Nikki Godfrey, the assistant state coordinator with FRIS, said the organization is focused on two issues this legislative session: updating the offense definition of extortion and exemptions for marital rape.
Senate Bill 175 updates offenses of extortion and attempted extortion.
“Which provides additional protection for if folks say a student is being told that they can’t get their grade unless they do a sexual favor for a professor,” Godfrey said. “So there’s just a gap in our code, when we’re looking at coercion, and being able to provide that protection for an individual.”
House Bill 4982 would remove marriage from the definitions listed for crimes of sexual offenses.
“The other one has been the talk of the town the last year, and that’s really just providing equal protection for individuals who are married in our state,” Godfrey said. “So right now, our definition of sexual contact says that it can’t be protection for folks who are married. So if someone forces or threatens or, you know, says there’s bodily harm possible, and they engage in sexual contact with someone, it could be charged, but not if the person is married.”
Godfrey said there was a lot of confusion surrounding marital rape during last year’s legislative session.
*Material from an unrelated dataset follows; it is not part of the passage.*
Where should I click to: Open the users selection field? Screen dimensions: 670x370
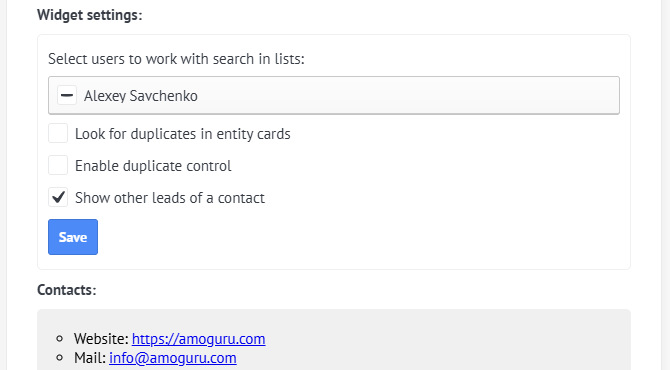pos(334,95)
“I think last year, there were just a lot of misconceptions around it and confusion about what that meant, you know, how that affects people who are married,” Godfrey said. “And you know, when we look at forcible compulsion, there has to be a threat of bodily injury. So it rises to the level that you know, if someone can report that it could be investigated and charged.”
Godfrey said after conversations with lawmakers in the upper rotunda, FRIS is feeling hopeful.
“I really feel like just addressing some of the misconceptions and providing some examples to folks of what that could look like and why it is important to individuals in West Virginia to add that protection,” Godfrey said. “So I feel like that folks are really understanding and hearing it.”
On the Senate floor, Sen. Patricia Rucker, R-Jefferson, spoke in favor of designating Feb. 1 as Sexual Violence Awareness Day.
“West Virginia ranks fifth in the country for lifetime prevalence of contact sexual violence, 61.7 percent are females,” Rucker said. “Out of the 47 percent of assaults committed by acquaintances in West Virginia, 82 percent are by someone known by that victim a direct relationship to that victim in West Virginia, one in six women and one in 21 men will be victims of attempted or attempted or completed sexual assault.”